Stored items

· · ·

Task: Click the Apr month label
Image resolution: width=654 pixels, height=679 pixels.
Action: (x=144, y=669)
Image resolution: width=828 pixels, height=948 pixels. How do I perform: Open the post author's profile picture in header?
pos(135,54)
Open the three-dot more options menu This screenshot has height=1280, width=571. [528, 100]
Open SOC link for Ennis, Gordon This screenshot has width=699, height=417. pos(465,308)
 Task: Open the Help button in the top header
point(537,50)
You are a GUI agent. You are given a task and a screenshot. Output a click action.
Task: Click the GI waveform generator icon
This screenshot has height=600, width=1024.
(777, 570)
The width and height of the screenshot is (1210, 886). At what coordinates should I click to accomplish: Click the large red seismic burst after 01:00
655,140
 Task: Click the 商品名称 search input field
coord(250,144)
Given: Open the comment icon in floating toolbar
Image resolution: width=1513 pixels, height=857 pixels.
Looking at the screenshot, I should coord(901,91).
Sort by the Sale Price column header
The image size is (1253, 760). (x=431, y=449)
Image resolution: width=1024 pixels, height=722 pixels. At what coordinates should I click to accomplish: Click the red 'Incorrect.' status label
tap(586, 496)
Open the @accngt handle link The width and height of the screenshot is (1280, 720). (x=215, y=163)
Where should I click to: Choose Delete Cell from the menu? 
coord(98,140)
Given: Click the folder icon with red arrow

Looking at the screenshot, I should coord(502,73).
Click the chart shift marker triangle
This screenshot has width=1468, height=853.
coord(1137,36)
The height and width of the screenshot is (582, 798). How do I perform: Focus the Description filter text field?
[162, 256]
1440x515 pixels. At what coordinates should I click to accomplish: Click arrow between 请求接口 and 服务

· · ·

Problem -> Could you transcribe the entries exactly, from the first line through the line containing "Click the chart shift marker triangle", and give nothing more?

Written answer ->
Task: Click the Apr month label
Image resolution: width=654 pixels, height=679 pixels.
Action: (x=144, y=669)
Image resolution: width=828 pixels, height=948 pixels. How do I perform: Open the post author's profile picture in header?
pos(135,54)
Open the three-dot more options menu This screenshot has height=1280, width=571. [528, 100]
Open SOC link for Ennis, Gordon This screenshot has width=699, height=417. pos(465,308)
 Task: Open the Help button in the top header
point(537,50)
You are a GUI agent. You are given a task and a screenshot. Output a click action.
Task: Click the GI waveform generator icon
This screenshot has height=600, width=1024.
(777, 570)
The width and height of the screenshot is (1210, 886). At what coordinates should I click to accomplish: Click the large red seismic burst after 01:00
655,140
 Task: Click the 商品名称 search input field
coord(250,144)
Given: Open the comment icon in floating toolbar
Image resolution: width=1513 pixels, height=857 pixels.
Looking at the screenshot, I should coord(901,91).
Sort by the Sale Price column header
The image size is (1253, 760). (x=431, y=449)
Image resolution: width=1024 pixels, height=722 pixels. At what coordinates should I click to accomplish: Click the red 'Incorrect.' status label
tap(586, 496)
Open the @accngt handle link The width and height of the screenshot is (1280, 720). (x=215, y=163)
Where should I click to: Choose Delete Cell from the menu? 
coord(98,140)
Given: Click the folder icon with red arrow

Looking at the screenshot, I should coord(502,73).
Click the chart shift marker triangle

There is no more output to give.